Source material:
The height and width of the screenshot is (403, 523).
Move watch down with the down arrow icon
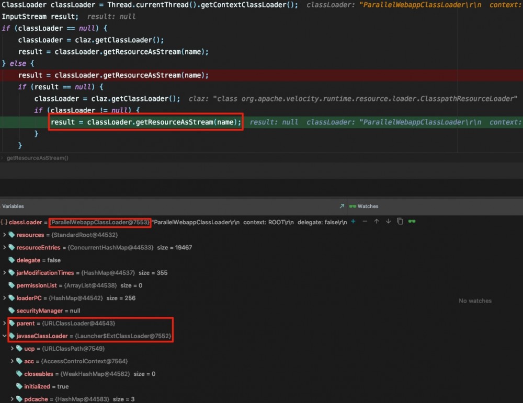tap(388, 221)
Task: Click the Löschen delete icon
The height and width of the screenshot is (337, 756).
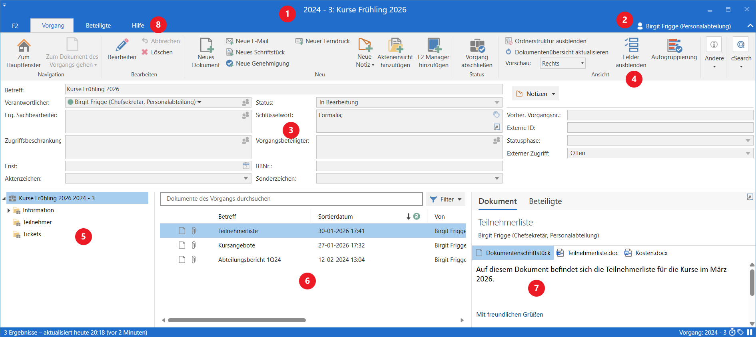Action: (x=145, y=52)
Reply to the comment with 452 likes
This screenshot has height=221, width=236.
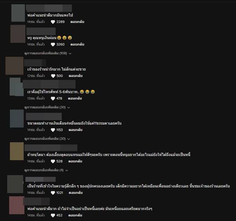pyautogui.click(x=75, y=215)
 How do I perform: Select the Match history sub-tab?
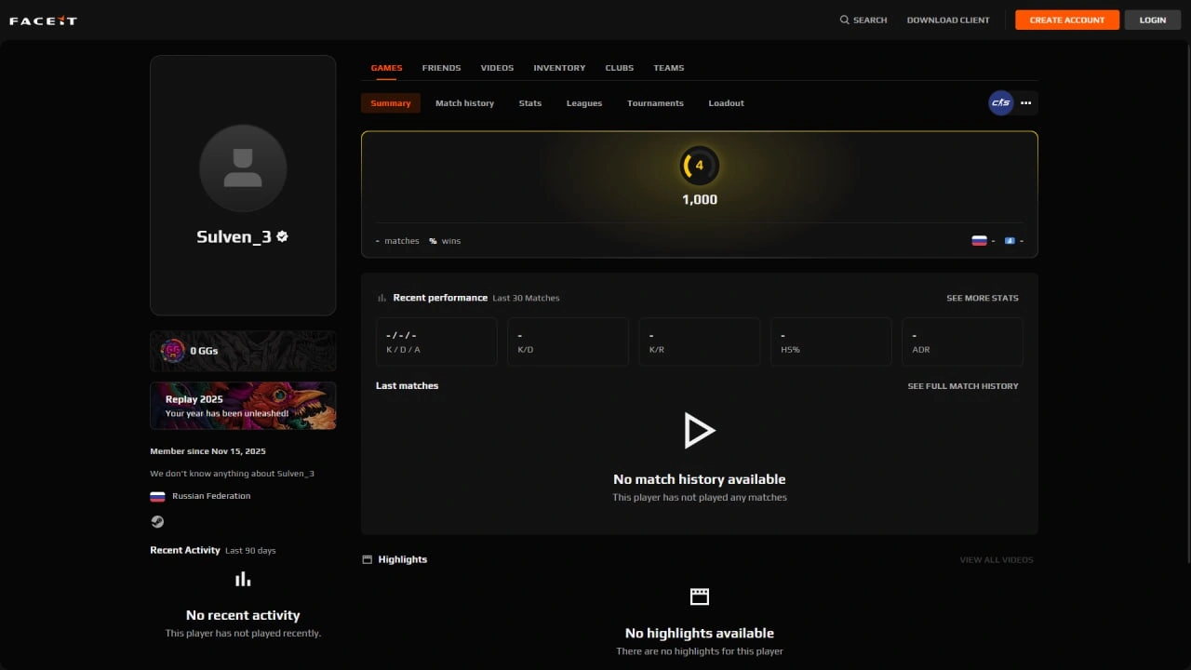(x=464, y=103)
==
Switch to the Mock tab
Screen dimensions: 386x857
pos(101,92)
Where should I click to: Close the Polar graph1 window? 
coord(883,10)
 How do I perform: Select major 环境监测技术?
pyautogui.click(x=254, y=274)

Work to be completed: Could you write out exactly the lines of the data above that run from the one holding "The height and width of the screenshot is (403, 523)." to the one holding "Reply to the comment with 452 likes", with both ends in and all pictures out?

Task solution:
The height and width of the screenshot is (403, 523).
Move watch down with the down arrow icon
tap(388, 221)
Task: Click the Löschen delete icon
The height and width of the screenshot is (337, 756).
Action: (x=145, y=52)
Reply to the comment with 452 likes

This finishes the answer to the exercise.